# Just got a Mamiya RB67



## Buckster

I've been waiting impatiently all week for the Mamiya RB67 S I got off ebay to arrive, and it showed up today!  Woot!  

I don't have to tell you folks that you never know for sure what you'll get on ebay till you've got your mitts on the thing you bought, so I was a little apprehensive until I could get it in my hands and check it out.

It came with the 90mm lens seen in the photo, 120 and 220 backs, a metered prism finder (that looks a little rough, and I'll need to do some testing of it with a fresh battery), all in a nice big aluminum, hardshell, padded Mamiya case made for it, with room to spare for a couple more lenses, backs and so on.

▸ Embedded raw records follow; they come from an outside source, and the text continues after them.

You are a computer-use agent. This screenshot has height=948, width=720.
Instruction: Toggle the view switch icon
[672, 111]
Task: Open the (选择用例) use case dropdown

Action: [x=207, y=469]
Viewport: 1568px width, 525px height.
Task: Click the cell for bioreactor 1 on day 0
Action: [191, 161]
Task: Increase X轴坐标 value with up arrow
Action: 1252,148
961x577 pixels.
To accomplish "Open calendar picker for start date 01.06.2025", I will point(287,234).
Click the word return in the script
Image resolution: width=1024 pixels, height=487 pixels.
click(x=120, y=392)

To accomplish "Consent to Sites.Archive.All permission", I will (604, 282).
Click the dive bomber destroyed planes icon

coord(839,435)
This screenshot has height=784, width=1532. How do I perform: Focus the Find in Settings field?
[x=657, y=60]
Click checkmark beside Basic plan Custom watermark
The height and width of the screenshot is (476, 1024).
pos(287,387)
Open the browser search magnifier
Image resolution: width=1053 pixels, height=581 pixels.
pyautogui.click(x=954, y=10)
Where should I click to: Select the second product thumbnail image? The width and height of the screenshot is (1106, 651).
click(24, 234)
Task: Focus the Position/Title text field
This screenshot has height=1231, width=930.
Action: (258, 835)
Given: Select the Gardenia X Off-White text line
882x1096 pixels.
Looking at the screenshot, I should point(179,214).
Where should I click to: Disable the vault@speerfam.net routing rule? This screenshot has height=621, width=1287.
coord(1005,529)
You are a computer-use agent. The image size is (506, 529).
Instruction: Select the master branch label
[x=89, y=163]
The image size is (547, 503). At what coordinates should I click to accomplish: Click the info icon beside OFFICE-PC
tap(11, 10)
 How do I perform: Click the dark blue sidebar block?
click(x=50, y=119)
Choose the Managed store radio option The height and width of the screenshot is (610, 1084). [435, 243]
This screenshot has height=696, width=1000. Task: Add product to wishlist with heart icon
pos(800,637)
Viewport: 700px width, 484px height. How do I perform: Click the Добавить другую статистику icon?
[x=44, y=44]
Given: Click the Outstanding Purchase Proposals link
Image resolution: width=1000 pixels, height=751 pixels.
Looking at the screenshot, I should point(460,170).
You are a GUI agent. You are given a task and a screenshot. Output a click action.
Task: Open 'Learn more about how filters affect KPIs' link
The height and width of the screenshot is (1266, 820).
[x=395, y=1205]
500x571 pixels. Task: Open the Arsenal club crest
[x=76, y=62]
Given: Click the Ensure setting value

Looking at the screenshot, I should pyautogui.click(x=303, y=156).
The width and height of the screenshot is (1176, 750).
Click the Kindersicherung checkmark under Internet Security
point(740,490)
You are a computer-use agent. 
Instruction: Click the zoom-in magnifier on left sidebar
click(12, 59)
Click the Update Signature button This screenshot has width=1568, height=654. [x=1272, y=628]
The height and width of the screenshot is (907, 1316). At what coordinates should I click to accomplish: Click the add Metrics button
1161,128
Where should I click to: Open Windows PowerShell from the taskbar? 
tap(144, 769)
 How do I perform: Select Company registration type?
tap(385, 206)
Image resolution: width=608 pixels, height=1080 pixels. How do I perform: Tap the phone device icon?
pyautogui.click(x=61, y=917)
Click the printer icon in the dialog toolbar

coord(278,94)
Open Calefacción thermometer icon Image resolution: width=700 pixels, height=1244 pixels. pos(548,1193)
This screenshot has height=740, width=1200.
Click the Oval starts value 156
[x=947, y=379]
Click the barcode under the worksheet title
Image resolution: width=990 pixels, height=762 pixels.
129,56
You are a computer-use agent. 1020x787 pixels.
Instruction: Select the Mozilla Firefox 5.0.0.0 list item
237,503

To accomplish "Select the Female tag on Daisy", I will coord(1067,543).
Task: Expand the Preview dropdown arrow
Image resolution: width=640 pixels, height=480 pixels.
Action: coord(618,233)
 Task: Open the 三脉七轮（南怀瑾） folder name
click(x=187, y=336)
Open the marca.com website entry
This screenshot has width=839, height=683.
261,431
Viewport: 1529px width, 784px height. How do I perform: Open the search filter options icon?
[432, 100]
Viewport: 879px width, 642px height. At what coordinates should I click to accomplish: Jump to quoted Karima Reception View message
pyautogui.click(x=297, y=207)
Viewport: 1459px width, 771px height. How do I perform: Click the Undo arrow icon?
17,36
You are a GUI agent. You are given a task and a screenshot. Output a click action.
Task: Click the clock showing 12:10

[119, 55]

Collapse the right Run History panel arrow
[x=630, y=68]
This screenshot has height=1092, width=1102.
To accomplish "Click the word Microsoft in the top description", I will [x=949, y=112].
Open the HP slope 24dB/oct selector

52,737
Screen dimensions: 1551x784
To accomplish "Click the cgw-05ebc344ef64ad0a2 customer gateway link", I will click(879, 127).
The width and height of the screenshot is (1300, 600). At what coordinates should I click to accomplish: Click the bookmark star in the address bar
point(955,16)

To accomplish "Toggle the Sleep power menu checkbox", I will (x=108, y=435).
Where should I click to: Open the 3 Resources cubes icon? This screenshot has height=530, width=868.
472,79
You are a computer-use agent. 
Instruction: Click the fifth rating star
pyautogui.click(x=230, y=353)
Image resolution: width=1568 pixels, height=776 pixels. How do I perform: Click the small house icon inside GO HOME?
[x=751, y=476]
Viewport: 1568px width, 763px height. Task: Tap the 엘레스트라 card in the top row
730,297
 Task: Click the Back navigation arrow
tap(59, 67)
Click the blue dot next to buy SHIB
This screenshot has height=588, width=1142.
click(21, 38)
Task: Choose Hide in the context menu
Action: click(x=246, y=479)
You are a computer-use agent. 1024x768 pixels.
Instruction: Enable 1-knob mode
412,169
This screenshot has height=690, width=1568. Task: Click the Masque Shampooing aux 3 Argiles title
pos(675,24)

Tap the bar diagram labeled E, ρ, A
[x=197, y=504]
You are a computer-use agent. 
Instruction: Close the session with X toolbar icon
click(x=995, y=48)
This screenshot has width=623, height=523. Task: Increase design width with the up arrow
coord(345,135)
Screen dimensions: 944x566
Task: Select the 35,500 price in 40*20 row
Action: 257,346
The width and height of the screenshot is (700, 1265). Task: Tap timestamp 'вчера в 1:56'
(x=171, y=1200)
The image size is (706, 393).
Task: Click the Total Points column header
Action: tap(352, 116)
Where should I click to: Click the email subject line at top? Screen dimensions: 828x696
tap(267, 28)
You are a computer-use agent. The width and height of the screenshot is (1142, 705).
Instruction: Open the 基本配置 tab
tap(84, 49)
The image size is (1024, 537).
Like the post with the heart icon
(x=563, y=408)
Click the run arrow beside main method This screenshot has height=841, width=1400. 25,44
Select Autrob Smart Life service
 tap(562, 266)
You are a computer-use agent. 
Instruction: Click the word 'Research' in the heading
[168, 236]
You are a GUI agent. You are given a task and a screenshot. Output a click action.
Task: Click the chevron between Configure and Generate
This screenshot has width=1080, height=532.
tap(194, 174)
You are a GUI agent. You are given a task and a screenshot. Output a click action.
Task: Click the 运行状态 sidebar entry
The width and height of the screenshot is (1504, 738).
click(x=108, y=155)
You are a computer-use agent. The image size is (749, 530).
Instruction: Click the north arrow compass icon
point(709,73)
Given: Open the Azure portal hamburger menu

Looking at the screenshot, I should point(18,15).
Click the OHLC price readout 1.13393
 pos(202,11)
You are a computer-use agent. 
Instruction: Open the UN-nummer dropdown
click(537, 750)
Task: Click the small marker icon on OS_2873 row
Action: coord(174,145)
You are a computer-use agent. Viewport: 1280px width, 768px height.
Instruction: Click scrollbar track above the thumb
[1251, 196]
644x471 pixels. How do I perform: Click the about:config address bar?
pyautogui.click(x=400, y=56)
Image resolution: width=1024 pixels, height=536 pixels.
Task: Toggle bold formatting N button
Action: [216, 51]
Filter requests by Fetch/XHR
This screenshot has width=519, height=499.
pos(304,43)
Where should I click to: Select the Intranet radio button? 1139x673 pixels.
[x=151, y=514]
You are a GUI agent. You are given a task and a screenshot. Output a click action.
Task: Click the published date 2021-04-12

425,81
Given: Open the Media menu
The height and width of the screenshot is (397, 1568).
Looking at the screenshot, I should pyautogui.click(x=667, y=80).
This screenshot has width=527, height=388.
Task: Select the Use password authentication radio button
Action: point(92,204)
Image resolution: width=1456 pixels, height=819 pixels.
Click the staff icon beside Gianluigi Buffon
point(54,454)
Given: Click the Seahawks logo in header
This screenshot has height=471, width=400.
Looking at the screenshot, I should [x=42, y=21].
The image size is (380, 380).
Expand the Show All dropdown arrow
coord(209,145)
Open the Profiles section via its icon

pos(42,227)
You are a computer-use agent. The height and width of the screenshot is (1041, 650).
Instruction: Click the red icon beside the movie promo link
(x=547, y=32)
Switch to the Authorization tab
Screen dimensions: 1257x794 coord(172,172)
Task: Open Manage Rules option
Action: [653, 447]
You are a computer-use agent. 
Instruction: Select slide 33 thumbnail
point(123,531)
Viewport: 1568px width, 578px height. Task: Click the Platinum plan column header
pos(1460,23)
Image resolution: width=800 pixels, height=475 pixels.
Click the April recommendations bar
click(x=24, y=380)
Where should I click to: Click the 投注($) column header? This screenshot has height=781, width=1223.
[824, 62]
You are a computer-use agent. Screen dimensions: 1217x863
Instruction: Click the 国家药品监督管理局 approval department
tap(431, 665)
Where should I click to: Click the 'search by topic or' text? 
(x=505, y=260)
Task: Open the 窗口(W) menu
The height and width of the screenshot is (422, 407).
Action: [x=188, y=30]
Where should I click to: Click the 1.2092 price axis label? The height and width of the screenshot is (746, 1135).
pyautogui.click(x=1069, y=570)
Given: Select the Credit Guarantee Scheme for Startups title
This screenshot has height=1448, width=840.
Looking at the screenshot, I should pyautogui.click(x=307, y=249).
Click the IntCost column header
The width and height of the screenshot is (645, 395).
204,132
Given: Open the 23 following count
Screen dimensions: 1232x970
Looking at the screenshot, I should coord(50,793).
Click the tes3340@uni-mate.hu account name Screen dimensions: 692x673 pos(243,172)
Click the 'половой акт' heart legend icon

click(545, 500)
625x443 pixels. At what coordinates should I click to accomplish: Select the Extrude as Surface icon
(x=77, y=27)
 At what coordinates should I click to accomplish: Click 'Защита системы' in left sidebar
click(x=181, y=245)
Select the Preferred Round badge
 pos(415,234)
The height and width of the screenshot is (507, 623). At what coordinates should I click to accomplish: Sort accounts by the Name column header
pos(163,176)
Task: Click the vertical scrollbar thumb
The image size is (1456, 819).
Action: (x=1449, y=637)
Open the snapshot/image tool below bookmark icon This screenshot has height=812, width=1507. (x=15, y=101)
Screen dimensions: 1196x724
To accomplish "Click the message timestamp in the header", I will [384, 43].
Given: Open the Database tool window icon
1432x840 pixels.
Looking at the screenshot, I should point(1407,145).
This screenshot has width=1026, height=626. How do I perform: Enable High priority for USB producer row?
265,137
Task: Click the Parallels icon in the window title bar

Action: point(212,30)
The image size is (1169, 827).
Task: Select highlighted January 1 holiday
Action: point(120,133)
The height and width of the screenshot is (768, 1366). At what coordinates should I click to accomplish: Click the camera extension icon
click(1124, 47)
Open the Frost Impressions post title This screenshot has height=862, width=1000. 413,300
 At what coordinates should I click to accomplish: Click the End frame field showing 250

I had the winning bid at $157.75, which was a fair price to me, as long as I didn't get a piece of junk.

After checking it all out, it appears that everything's perfect, including the light seals.  There are minor usage scuffs here and there, but nothing major as you can see from the photos.  Lens is pristine - clear and clean as it should be, and the aperture and shutter seems to be working on all cylinders just the way they should.  The case's exterior shows it's been around for awhile, but it's completely intact and the hinges and latches are tight and right and the foam inside still does it's job.

I've already dug out a couple of cables from old film bags to use for mirror lock-up/shutter release, loaded it with a 120 roll of Tmax 400, and fired off a few frames to take her though some testing.  I'm feeling really confident this beefy babe's going to perform spectacularly, and just need the confirmation before I start going nuts with her!

And it arrived the same day as my first grandchild!  I'm really happy right now...  :blushing:












:mrgreen:


----------



## Derrel

I shot briefly at a Seattle-area portrait studio where the workhorse was the RB 67...man, what a beast it is! it can do triple duty: camera, boat anchor, and self-defense weapon. This design is up there in line with the butterknife and the hammer as utterly simple,reliable tools that have been perfected and never bettered. Like the genius of putting a PC synch terminal on the lens and not o the body....if the body's PC socket gets damaged or fails to work,which can and did/does happen when somebody trips on the PC synch cord, on other MF Cameras, you've got a MAJOR problem...with the RB67, you just slap on another lens and you're back in bid'ness.


----------



## Buckster

Derrel said:


> ...man, what a beast it is! it can do triple duty: camera, boat anchor, and self-defense weapon.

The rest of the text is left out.